• **WHAT THIS TASK INVOLVES**
Check every line of the material below for "link". Give the number of lines that have it, and only that.

• **SUPPLIED MATERIAL**

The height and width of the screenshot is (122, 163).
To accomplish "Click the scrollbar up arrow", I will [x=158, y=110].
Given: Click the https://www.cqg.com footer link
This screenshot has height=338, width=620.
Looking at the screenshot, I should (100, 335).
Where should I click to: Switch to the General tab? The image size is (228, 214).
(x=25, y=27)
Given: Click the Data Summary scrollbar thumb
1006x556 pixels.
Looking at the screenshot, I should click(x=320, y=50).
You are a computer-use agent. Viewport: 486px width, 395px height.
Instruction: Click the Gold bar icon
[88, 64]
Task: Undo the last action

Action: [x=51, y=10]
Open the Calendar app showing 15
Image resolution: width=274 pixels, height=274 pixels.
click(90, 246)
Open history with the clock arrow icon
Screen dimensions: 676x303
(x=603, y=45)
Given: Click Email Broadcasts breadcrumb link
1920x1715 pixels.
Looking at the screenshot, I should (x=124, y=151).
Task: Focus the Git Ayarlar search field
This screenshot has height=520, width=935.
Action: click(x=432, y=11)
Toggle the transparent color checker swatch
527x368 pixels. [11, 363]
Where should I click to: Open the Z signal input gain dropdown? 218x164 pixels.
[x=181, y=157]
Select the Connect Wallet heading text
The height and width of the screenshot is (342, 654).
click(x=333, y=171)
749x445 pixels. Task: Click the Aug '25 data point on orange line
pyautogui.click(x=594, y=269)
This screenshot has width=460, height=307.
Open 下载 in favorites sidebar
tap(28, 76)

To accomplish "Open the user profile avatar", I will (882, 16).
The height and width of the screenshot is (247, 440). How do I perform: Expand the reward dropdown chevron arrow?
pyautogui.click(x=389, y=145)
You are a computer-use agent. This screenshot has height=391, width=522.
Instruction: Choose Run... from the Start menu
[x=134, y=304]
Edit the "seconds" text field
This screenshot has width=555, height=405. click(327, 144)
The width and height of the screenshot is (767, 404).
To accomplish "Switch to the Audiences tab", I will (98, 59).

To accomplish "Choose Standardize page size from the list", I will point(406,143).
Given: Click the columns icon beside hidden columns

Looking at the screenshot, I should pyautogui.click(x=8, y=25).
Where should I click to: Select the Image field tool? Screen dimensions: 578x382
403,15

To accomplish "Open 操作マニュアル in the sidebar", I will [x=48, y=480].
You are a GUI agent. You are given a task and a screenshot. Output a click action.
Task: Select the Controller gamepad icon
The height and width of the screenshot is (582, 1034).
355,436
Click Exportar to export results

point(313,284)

• **ANSWER FOR THE TASK**
2